With inhalant allergens such as dust mite, pollens and animal hair the size of the wheal and flare is important but does not always reflect the symptoms. For example a patient will occasionally show a very large wheal and flare (say to dust mites) but not show many symptoms. Equally a relatively small reaction (say to cat hair) in someone only recently exposed to cats is usually very important as within a year of continuous exposure the allergic reaction will probably have increased significantly (as will the patient’s symptoms).

What are the requirements for Skin Prick Allergy Testing?
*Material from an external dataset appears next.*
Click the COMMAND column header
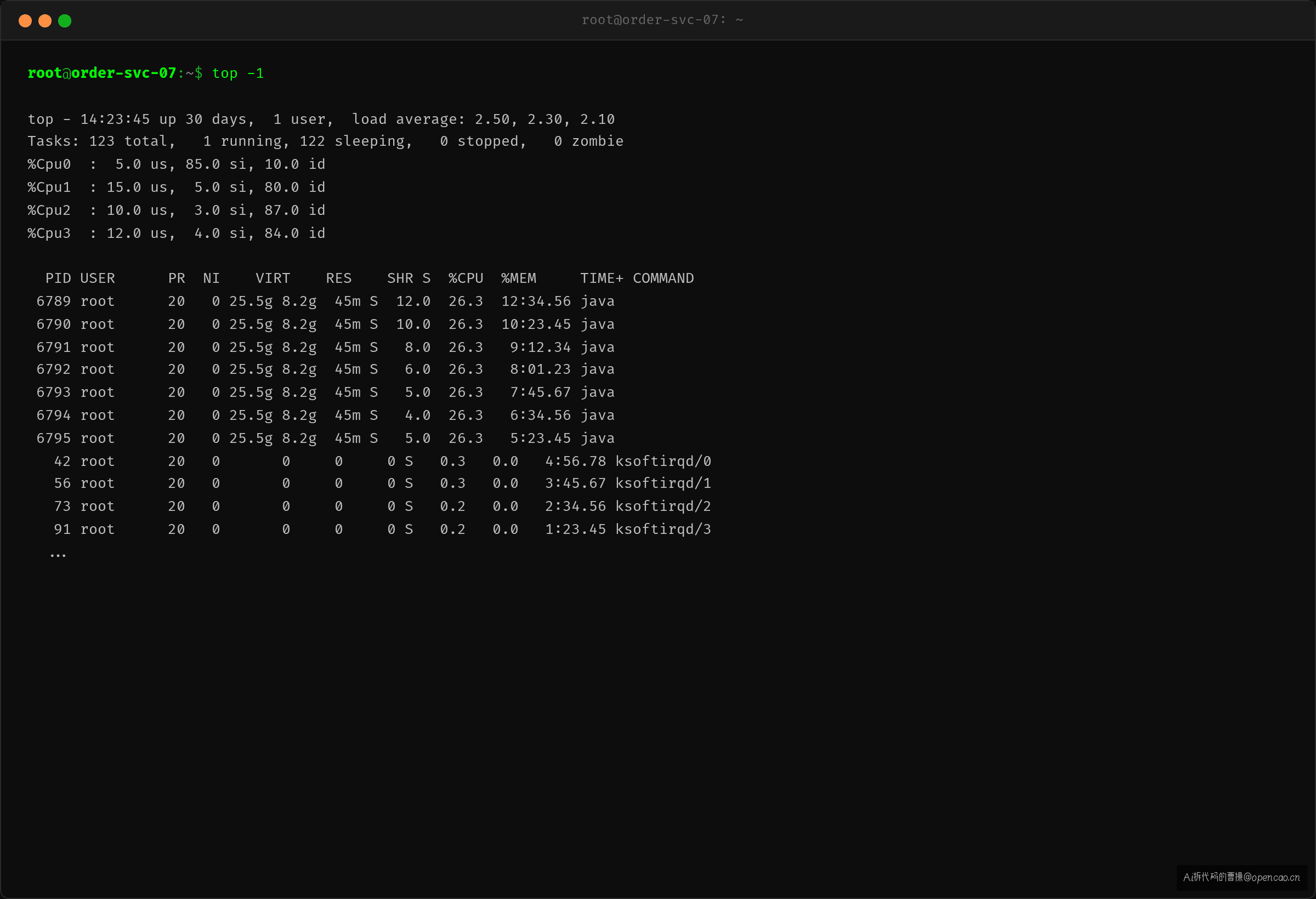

  • Anti-histamines must not be taken starting 5 days prior to the testing date. This includes oral antihistamines and topical antihistamine nasal sprays (Ryaltris, Dymista) and antihistamine eye drops (Opatanol). 
  • Skin Prick Testing should not be carried out within 4 weeks of a systemic allergic reaction or anaphylaxis. This is due to the risk of false negative test results.
  • Skin Prick Testing should be avoided during pregnancy due to the remote risk of a systemic reaction trigger early labour.
  • Steroid creams should not be applied to the area of skin being used for testing within 24 hours prior to the test..

Patch Testing

What is Patch Testing used for?

Patch Testing tests for allergic triggers in a condition called Contact Dermatitis. It does not test for food or inhalant allergies. 

What does Patch Testing test for?

Patch Testing tests for common chemicals in our daily environment and workplaces that cause skin reactions when they come in contact with some peoples skin. They include cosmetics, hair dye, fragrances, sun cream, lanolin, dental metals and adhesives. These reactions only occur in sensitised individuals.